## ACTION ITEM
Output every entry exactly, without any pictures.

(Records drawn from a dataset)
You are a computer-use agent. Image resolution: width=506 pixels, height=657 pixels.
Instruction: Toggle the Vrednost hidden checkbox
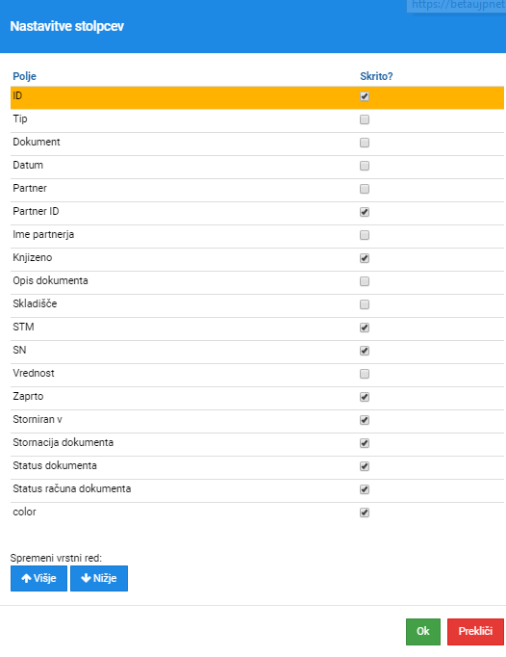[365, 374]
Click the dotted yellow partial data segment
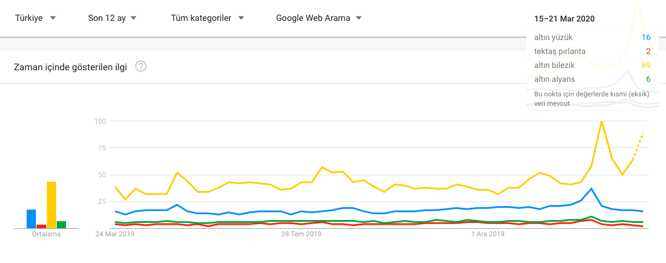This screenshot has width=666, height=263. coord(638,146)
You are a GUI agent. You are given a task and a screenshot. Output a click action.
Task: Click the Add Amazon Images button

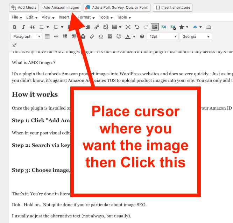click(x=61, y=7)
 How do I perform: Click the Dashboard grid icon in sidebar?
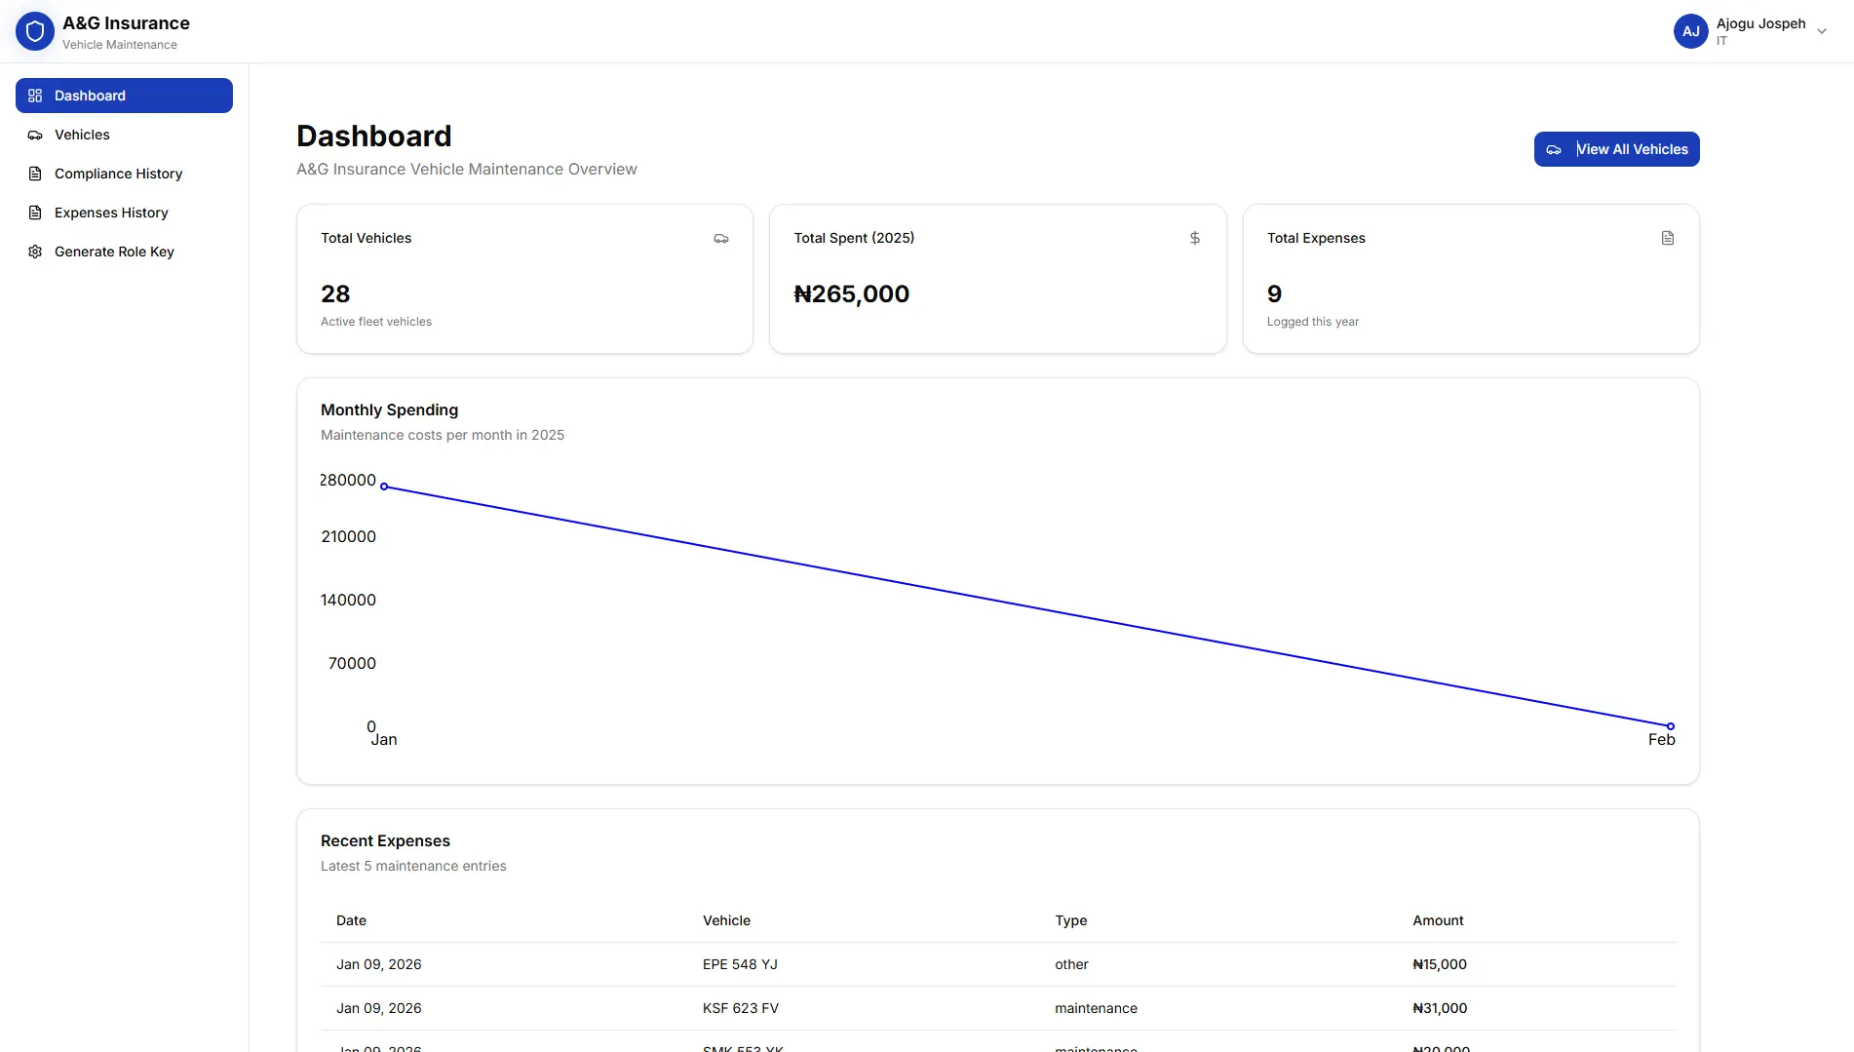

## TASK RESPONSE
You are a computer-use agent. Image resolution: width=506 pixels, height=657 pixels.
Instruction: Toggle the Vrednost hidden checkbox
[365, 374]
Click the dotted yellow partial data segment
This screenshot has width=666, height=263. coord(638,146)
You are a GUI agent. You are given a task and a screenshot. Output a click action.
Task: Click the Add Amazon Images button

click(x=61, y=7)
 How do I perform: Click the Dashboard grid icon in sidebar?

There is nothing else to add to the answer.